=== SELECTED PASSAGE ===

I think you can guess what the other Tokens look like. The @value field isn't necessary to the implementation but it allowed me to keep a bunch of existing tests. The @multitive field is a replacement of the crappy named "major" field I used to determine whether the operator was higher precedence. I had to make a few minor changes to other sections of the program but it was all very easy. Whitespace is trivial to deal with. I could have easily handled it when implementing the tokenization but I guess it slipped my mind. Lets add a test for it:

  def test_spaces
   assert_equal([14,"+",62,"*",127], tokenize_for_value("  14 +62*   127 ") ); end

The fix is just stripping whitespace from the string each time a token is generated. I added a few small tests and did my best to clean up the code. You can download it here. Some sample output:

C:\Users\Paul>irb
irb(main):001:0> require 'calculator_v1'
=> true
irb(main):002:0> calculate "10 + 2*6"

=== MATERIAL SHOWN ===

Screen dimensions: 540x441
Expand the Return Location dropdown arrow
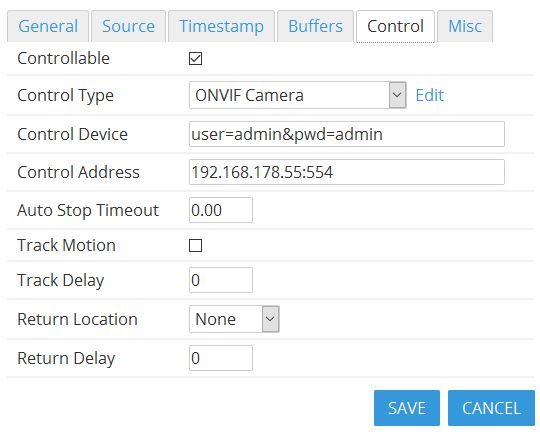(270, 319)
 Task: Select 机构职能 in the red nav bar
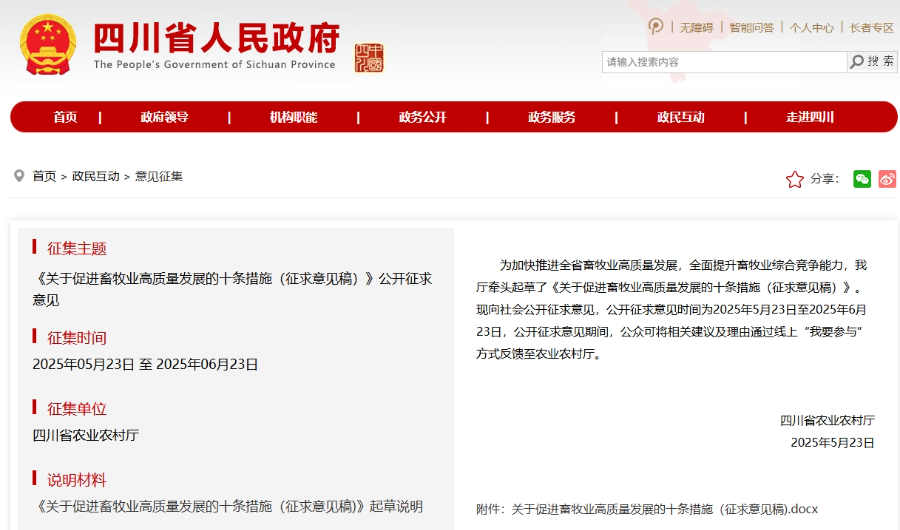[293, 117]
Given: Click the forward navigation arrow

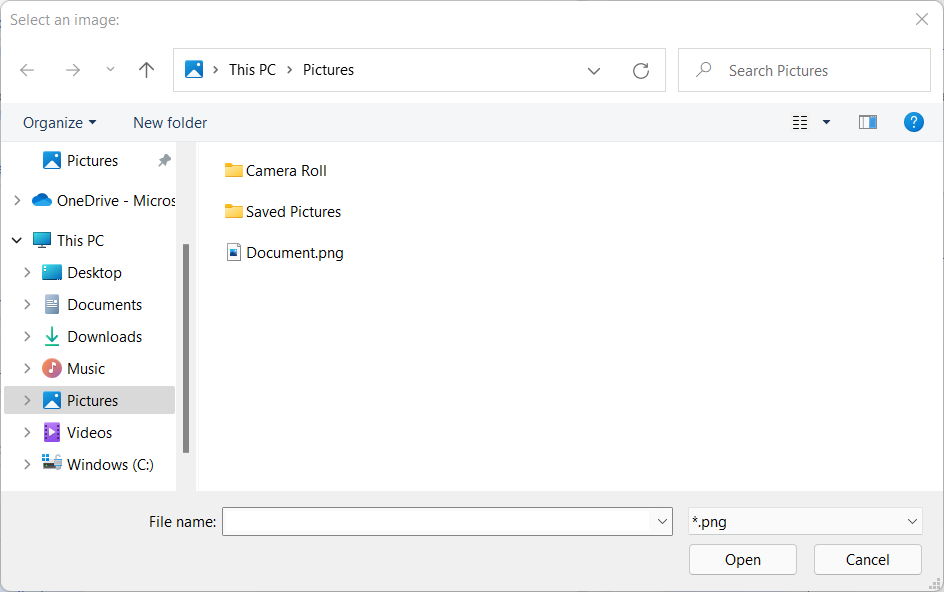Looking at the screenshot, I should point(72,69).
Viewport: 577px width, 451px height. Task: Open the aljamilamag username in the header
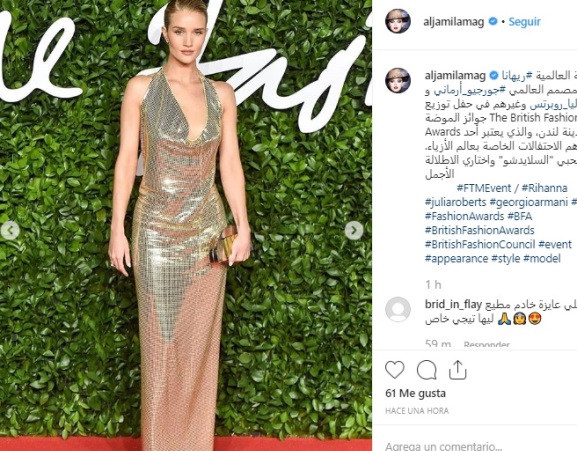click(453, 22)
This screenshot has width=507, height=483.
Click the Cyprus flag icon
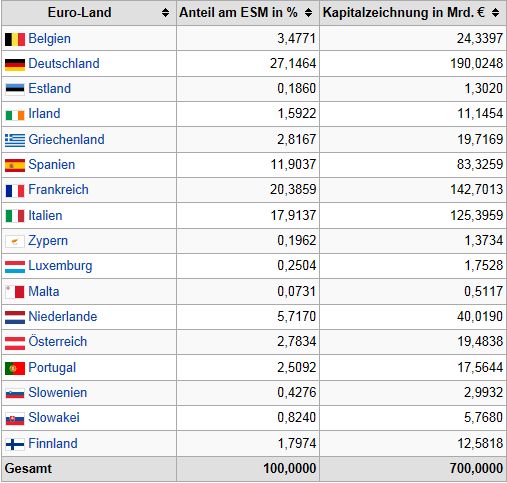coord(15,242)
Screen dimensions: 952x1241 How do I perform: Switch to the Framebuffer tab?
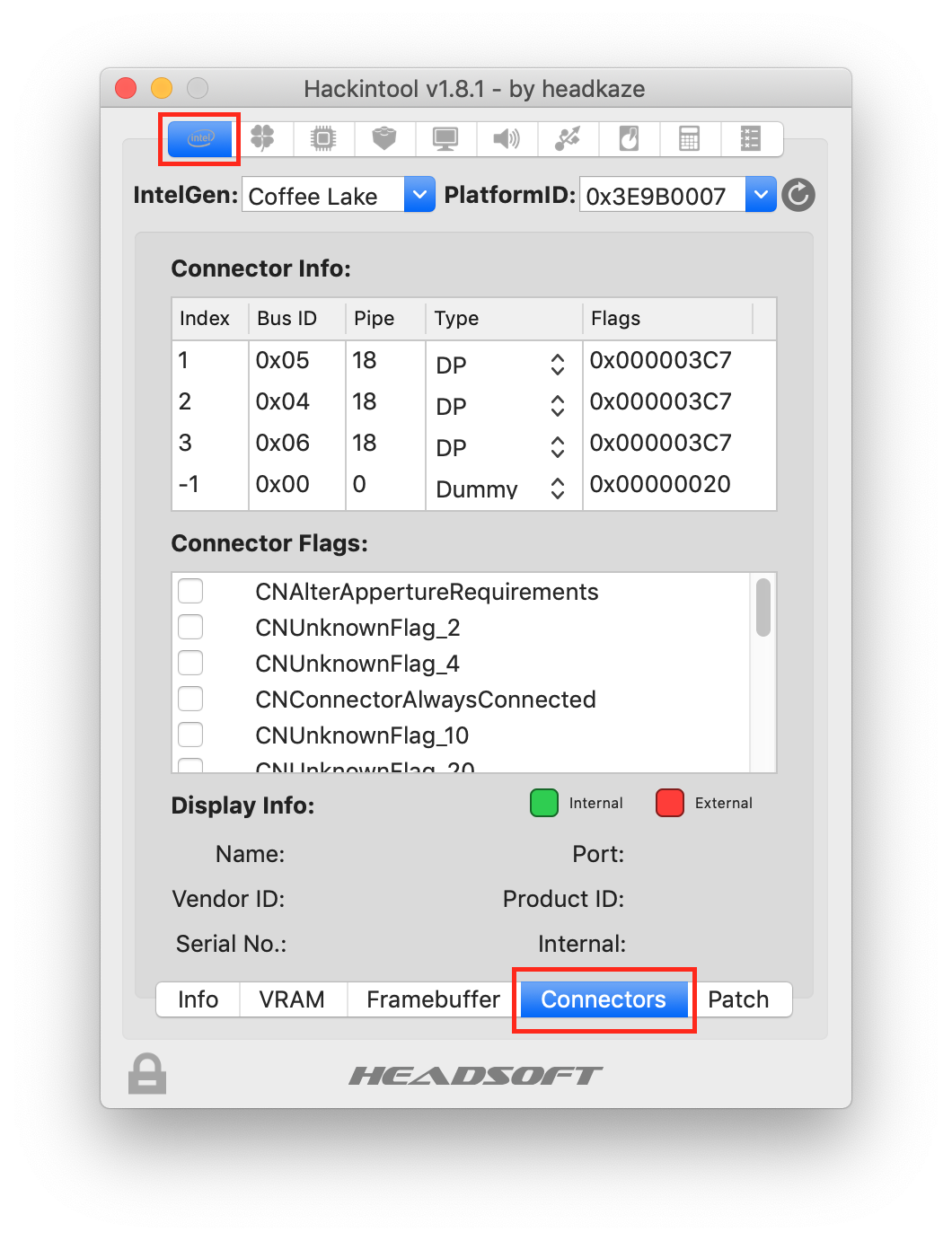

===

▶ _SET EXERCISE 1_
In the calculator passage, what is the fix for handling whitespace?
▶ _SET EXERCISE 2_
Summarize the calculator passage in two sentences.

▶ _FULL ANSWER 1_
Whitespace is stripped from the string each time a token is generated.

▶ _FULL ANSWER 2_
The author replaced the poorly named "major" field with an @multitive field for determining operator precedence, kept an @value field so existing tests would still work, and made a few minor changes elsewhere in the program. Whitespace, which had been overlooked during tokenization, is now handled by stripping it from the string each time a token is generated, and a test for it was added along with some code cleanup.